En dehors du centre, quatre quartiers résidentiels avaient aussi été bombardés, 23 personnes tuées.
Deux écoles gravement endommagées. Une installation d'irrigation détruite.
Notre équipe et aussi des journalistes ont vu dans les villes d'Hilla, Najaf et Nasseriya des dégâts importants dans des quartiers d'habitations et des destructions d'hôpitaux. Une petite ville avait été bombardée quelques minutes avant notre arrivée. Nous n'y avons pas vu la moindre trace d'installation militaire.

Pas de prétexte militaire
Nous avons parcouru 3 000 km de rues et d'autoroutes. Nous avons vu des centaines d'épaves de véhicules: des camions dont certains transportaient du pétrole, des tracteurs, des autobus, un mini-bus, un taxi et de nombreuses voitures privées. Tous atteints par des bombes ou des tirs. Nous n'avons trouvé aucune preuve que ces véhicules aient transporté du matériel militaire. Sur le bord de la route, nous avons vu diverses raffineries en feu et d'innombrables stations d'essence détruites. Tout comme dans les quartiers résidentiels que nous avons visités dans de nombreuses villes, nous n'avons vu aucun véhicule militaire endommagé ou détruit. Aux alentours, on ne remarquait aucune présence militaire. Pas un témoin, pas un journaliste ne nous a parlé d'une éventuelle présence des convois militaires autour des objectifs civils atteints. Il est risible de prétendre que l'équipement militaire soit caché dans des quartiers civils afin d'échapper aux bombardements. On ne dit cela qu'afin de justifier des bombardements sur des objectifs civils.

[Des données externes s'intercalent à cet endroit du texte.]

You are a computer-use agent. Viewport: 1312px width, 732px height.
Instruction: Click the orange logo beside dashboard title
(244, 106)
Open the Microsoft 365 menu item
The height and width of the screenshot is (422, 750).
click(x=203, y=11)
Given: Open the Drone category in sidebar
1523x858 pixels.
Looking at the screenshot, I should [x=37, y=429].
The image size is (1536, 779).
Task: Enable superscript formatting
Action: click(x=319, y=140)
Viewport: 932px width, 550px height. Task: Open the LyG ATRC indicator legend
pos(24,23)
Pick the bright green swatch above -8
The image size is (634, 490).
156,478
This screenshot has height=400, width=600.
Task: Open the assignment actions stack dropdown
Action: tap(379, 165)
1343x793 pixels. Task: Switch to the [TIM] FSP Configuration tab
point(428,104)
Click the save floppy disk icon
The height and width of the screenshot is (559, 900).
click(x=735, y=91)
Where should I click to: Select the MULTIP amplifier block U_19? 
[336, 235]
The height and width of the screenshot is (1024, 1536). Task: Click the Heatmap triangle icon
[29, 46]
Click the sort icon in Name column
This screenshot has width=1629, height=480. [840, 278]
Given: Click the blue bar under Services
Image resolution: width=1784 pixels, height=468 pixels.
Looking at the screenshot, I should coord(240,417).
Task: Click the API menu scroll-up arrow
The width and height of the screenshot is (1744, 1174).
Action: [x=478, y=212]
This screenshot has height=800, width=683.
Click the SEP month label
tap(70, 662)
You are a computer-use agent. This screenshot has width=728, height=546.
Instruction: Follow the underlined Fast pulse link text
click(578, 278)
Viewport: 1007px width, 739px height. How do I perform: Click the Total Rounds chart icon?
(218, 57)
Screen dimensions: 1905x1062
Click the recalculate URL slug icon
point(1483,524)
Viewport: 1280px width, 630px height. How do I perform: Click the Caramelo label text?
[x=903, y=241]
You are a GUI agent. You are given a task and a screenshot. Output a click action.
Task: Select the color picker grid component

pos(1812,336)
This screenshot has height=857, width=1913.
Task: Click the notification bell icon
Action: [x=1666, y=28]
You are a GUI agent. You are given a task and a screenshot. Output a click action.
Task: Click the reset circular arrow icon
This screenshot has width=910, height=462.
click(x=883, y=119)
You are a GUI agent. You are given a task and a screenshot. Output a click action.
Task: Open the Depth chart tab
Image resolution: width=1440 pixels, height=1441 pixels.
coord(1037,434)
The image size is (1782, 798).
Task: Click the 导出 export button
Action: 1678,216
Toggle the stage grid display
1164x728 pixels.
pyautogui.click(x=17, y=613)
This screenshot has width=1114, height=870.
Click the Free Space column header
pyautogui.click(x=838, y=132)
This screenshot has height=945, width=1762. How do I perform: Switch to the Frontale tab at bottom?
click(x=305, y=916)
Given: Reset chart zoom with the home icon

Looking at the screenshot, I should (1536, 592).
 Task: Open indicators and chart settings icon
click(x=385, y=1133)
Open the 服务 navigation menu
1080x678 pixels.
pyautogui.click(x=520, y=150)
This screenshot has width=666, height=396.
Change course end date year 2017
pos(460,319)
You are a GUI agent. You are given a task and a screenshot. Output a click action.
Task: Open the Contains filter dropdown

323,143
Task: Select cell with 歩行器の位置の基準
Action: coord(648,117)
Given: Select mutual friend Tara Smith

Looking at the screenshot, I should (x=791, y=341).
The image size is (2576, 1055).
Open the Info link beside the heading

Une commission indépendante enquête...

"Dans le sud, les observations sont tout autres (qu'à Bagdad) et confirment les déclarations du colonel Mc Peak, chef de l'US Air Force, suivant lesquelles:
- 7% seulement des bombardements ont été effectués avec des "armes intelligentes";
- 70% des objectifs ont été manqués, et donc les bombardements renouvelés à plusieurs reprises (...)
On distingue aisément les armes utilisées au cours de la guerre civile (armes automatiques et roquettes) de celles utilisées par la coalition (bombes de 250 kg et plus, laissant des cratères d'un diamètre supérieur à trois mètres).
Une observation sur environ trois cents sites industriels ou artisanaux (cimenteries, raffineries, briqueteries, entrepôts notamment alimentaire, trains, etc.) démontre un pourcentage d'objectifs détruits ou touchés de l'ordre de 75%.
L'infrastructure routière est dévastée par des bombes de 250 kg (...) la quasi-totalité des ponts à été touchée. Le bombardement des ponts a été effectué sans ménagements et a généralement provoqué des dégâts considérables dans les quartiers alentours (exemple: l'hôpital de Bassorah dont la salle de réanimation a été soufflée). (...)
Aucun bombardement visant délibérément des zones d'habitation n'a été identifié. En revanche, le type de bombardement utilisé a été meurtrier, surtout dans les quartiers populaires de construction légère, proches d'hypothétiques objectifs militaires ou industriels. Le centre-ville de Bassorah fait ainsi apparaître un quartier rasé par un "tapis de bombes" de B-52 (600 victimes, avec des bombes de 250 kg).
Des "bomb dispensers" (projectiles contenant 300 petites bombes quadrillées) ont été également retrouvés à Bassorah. La veille de notre visite, deux enfants avaient été tués par ces engins non explosés. Le général Gallois a aussi reconnu des bombes à fragmentation.